Paul Gross is locked, loaded and gunning for laughs

Apr 29, 2010 18:16


Paul Gross the outlaw?

"It's happened at last," laughs "Gunless" star Gross, looking as shifty and dangerous as a poster boy for the Gap as he sits chatting in a sunny Toronto bistro.

As the fictional American gunslinger The Montana Kid, "Due South's" leading man ditches his do-gooding Mountie ways in this tongue-and-cheek western from director Bill Phillips ("Foolproof").

Gross' gun on the run is nothing like John Wayne's heroic Ringo Kid in "Stagecoach" or Clint Eastwood's seething outlaw Josey Wales.

He's a dung-smelling outlaw with hair extensions. He takes a bullet to the butt and recuperates in girly Chinese silk shirts. Worse still, he's dumped head-first by his horse into a sleepy Canadian hamlet where no one will fight him.

For a badass gunslinger that is the end of the line.

"Everything about Canada annoys this dude. That's where this story finds its charm," says Gross.

"The townsfolk are polite. The Mounties are so genteel it makes him want to scream. The only thing that scares the Kid is a picture of fat old Queen Victoria," says Gross.

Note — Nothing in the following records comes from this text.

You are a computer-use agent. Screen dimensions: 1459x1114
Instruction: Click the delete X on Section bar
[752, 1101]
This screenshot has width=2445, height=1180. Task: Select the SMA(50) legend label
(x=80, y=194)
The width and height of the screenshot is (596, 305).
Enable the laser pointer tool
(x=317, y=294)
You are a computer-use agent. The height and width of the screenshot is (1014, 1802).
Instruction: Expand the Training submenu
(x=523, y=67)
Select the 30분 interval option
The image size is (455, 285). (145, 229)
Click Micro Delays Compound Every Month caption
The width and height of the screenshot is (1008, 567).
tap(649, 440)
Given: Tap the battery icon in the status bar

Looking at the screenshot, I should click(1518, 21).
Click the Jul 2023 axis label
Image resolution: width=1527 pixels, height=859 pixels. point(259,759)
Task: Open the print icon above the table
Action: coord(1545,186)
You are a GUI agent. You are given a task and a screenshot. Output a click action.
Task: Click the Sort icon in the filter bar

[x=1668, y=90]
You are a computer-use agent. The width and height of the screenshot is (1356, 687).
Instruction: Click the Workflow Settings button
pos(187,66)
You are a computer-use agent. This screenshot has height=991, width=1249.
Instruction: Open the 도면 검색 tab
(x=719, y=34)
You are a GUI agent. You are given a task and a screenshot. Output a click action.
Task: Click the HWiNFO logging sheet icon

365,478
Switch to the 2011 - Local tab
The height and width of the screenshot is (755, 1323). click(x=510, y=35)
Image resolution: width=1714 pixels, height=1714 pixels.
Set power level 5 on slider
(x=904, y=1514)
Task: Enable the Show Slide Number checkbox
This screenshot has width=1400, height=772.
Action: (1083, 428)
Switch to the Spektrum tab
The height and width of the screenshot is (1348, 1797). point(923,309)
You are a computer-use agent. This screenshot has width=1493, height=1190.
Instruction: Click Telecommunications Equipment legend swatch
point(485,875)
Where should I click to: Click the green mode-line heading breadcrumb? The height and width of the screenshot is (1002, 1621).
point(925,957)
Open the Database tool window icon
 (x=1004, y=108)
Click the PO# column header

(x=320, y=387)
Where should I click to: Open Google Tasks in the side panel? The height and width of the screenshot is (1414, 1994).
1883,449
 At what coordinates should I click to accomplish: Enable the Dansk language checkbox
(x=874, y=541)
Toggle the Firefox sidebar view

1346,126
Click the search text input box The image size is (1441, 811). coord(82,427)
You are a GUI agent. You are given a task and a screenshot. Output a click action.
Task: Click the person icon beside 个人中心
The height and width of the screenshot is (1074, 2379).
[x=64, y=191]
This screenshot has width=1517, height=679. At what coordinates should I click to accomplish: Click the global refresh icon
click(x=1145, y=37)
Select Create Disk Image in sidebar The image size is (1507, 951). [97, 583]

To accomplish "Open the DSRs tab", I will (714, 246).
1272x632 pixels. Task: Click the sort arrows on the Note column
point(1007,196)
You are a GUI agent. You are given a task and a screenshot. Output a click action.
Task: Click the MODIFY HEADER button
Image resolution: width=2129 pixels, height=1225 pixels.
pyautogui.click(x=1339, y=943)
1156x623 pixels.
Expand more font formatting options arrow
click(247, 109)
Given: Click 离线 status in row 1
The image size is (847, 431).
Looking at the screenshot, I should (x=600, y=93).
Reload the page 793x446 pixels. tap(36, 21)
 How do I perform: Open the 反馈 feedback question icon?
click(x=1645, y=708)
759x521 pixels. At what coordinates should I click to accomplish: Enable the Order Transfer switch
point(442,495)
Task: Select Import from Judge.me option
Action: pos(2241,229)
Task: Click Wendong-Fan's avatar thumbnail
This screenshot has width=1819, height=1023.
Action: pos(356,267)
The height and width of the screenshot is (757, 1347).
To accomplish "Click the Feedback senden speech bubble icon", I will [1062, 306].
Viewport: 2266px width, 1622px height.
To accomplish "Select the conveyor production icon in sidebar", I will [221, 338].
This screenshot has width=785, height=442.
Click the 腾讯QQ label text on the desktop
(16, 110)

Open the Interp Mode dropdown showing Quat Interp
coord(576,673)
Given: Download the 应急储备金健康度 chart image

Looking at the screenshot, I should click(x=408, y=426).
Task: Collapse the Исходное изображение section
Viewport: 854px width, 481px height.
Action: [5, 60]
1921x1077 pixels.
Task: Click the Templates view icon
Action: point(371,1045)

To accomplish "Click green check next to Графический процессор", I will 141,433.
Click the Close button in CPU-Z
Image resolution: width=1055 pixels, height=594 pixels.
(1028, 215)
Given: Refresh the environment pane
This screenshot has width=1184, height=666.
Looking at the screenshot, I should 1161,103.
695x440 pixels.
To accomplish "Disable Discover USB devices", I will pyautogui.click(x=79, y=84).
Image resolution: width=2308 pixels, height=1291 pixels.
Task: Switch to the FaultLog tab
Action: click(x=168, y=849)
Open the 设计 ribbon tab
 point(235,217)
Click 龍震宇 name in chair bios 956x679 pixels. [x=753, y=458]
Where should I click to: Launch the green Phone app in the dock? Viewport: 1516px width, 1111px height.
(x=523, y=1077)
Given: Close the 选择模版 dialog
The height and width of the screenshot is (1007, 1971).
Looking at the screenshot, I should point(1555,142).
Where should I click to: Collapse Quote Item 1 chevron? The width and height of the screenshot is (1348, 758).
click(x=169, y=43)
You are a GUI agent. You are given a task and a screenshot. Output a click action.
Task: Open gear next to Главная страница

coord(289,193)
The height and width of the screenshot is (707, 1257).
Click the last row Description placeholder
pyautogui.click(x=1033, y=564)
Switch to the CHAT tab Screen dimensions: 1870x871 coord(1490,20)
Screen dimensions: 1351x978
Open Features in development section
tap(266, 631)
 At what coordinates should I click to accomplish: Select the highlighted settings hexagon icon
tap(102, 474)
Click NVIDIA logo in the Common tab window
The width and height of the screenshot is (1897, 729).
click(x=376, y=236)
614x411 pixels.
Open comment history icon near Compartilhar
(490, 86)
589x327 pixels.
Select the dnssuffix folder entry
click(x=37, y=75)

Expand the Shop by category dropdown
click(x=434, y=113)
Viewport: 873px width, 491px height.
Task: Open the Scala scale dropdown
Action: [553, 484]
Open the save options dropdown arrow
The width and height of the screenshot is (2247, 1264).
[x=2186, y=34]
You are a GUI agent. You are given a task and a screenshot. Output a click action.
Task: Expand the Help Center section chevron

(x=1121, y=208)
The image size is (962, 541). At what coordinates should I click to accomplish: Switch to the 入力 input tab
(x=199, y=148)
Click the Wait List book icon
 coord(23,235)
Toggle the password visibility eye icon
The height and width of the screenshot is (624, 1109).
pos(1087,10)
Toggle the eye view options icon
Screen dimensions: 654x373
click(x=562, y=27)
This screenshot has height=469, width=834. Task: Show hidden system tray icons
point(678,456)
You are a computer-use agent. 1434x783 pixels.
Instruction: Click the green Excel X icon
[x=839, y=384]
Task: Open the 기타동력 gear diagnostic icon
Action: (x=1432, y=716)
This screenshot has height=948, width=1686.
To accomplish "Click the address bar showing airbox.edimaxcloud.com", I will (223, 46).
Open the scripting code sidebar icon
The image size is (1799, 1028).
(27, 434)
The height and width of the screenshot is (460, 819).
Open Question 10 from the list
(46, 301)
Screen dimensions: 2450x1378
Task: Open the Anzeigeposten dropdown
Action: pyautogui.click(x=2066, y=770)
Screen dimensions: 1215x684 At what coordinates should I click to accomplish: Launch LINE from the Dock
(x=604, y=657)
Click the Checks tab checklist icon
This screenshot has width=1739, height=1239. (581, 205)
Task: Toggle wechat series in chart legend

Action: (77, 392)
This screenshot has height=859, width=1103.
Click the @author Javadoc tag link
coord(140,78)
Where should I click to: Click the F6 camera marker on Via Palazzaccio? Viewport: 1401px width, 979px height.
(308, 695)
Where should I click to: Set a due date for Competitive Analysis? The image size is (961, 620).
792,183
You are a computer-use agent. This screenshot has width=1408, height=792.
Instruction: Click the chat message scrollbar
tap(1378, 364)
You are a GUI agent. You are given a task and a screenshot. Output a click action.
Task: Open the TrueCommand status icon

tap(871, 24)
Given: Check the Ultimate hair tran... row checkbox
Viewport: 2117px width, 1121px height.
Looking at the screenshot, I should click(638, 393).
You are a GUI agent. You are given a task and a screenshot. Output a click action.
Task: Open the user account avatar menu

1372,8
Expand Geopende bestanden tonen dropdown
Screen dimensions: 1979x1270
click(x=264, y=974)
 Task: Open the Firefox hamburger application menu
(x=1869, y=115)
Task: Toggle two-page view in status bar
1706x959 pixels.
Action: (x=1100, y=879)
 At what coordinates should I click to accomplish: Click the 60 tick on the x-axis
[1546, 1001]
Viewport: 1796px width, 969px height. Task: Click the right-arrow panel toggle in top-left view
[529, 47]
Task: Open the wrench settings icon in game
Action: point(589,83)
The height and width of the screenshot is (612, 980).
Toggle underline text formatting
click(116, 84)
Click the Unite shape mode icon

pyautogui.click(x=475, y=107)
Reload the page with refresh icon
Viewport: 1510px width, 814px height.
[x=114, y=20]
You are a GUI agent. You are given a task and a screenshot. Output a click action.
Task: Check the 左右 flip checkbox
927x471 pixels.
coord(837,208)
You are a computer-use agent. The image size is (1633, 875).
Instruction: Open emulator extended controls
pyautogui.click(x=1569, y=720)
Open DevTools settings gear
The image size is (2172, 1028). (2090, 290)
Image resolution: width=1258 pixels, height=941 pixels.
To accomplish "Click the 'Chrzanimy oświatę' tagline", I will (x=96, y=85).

"Everything about the classic western gets turned on its head here. That was just too hard to resist."

"Gunless" was also a welcome holiday for Gross after writing, producing, directing and starring in the 2008 war epic "Passchendaele."

"My biggest worry here was learning how to twirl a Colt .45," Gross laughs. "I showed up for work. People told me what to wear. It takes a lot of burden off your shoulders."

The break, however, was merely temporary.

Gross is back behind the cameras for a stretch. He is currently writing an ambitious Canada / USA television co-production called "Jerusalem."

The political drama is set just days before a peace plan is implemented in this troubled part of the world.

"It's all about politics with guns," says Gross. "The story is very tense and filled with people and forces that will never allow real peace to take hold here."

"Jerusalem" starts shooting at the beginning of 2011.

The return to TV does not signal Gross' farewell to feature filmmaking.

"TV and film are still equally appealing to me. It's just that TV lets you do things that film cannot," says the former "Slings and Arrows" star. "You can really muck about in a world for a good long time."

"Gunless" is the other end of the spectrum.

"It's like the rigatoni of spaghetti westerns," laughs Gross.

"If it works it's because I borrowed from Leslie Nielsen. I hung around with him a few years back and he taught me a lot about comedy," says Gross.

"A millisecond played in one direction and you've got a disaster on your hands. A millisecond in another direction and you've struck gold."